If you crunch the numbers, I agree it’s tough to justify the diesel. 

From what I’ve read here, the Eco gets very close in terms of efficiency without the initial premium to buy in and the chances of emissions issues down the road.

But the diesel IS fun to drive! Torque, passing, hill-climbing...the diesel really wakes up the car. If you’re planning to run up the miles and do a lot of open road, it does begin to make sense from a driving experience perspective.

Good luck on your search!


----------



## Eddy Cruze (Jan 10, 2014)

jcountry said:


> I’m in GA, and I’d love to snag a good used diesel.
> 
> Where do you guys find one?
> 
> (I’ve looked on eBay, Craigslist, car gurus, etc..... Either they are super rare, or I’m missing something.)
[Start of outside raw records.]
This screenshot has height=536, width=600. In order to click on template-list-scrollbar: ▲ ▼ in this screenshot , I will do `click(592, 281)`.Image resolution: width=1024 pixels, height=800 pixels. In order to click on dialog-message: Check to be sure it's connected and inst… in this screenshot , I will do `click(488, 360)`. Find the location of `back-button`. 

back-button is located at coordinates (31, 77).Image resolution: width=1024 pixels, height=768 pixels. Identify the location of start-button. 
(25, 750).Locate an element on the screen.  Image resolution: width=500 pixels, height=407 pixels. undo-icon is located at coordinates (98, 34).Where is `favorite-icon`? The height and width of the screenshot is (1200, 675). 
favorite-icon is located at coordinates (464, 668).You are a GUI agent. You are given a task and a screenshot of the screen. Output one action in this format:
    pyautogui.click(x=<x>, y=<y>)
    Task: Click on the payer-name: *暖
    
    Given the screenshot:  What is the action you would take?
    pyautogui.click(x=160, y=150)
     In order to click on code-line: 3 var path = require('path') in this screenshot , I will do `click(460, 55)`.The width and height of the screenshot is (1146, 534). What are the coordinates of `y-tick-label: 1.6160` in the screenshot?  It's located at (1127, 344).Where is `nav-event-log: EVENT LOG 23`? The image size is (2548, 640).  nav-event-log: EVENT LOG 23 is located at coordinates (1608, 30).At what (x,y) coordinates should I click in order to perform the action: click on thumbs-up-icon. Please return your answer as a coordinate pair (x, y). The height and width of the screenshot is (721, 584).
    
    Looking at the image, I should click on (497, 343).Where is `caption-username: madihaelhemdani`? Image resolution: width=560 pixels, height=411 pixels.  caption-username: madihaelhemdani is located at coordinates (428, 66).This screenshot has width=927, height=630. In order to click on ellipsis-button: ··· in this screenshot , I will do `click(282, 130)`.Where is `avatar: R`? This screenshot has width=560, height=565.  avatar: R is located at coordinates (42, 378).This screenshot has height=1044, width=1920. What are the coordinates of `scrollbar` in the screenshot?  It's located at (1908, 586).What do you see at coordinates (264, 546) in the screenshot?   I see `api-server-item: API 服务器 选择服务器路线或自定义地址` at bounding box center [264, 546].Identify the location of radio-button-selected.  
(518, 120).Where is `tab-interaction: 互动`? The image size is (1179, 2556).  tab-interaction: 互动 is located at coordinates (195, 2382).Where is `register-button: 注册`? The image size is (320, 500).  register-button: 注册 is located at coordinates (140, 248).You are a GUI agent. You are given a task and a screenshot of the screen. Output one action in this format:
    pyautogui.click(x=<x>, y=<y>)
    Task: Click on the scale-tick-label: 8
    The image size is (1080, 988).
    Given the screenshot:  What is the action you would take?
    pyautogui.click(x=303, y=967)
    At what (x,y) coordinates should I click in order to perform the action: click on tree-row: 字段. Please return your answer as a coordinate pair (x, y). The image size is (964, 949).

Here are 21 possible matches in the Georgia area:
https://www.cars.com/for-sale/searc...=relevance&stkTypId=28881&trId=23568&zc=30310


----------



## 91794 (Mar 25, 2015)

Zero gen2 at that link.


----------



## MP81 (Jul 20, 2015)

Rivergoer said:


> If you crunch the numbers, I agree it’s tough to justify the diesel.
> 
> From what I’ve read here, the Eco gets very close in terms of efficiency without the initial premium to buy in and the chances of emissions issues down the road.
> 
> ...


Yes, that is the big thing - driving experience. And right now, 87 is **** near the price of diesel by us - and given that the 1.4T Cruzes run far better on 91 or 93, that means our CTD costs entirely less (ignoring the initial purchase premium) to drive, per mile, once again.


----------



## Eddy Cruze (Jan 10, 2014)

eli said:


> Zero gen2 at that link.


Yes I refined & expanded my search and found one in the United States. These things must be Collectors Items?


----------



## nireyn21 (Sep 6, 2017)

There's one over near me in Weatherford, TX it seems. 

https://www.cars.com/vehicledetail/detail/734631826/overview/


----------



## Dieselfever (Feb 23, 2017)

Yep, Cars.com.


----------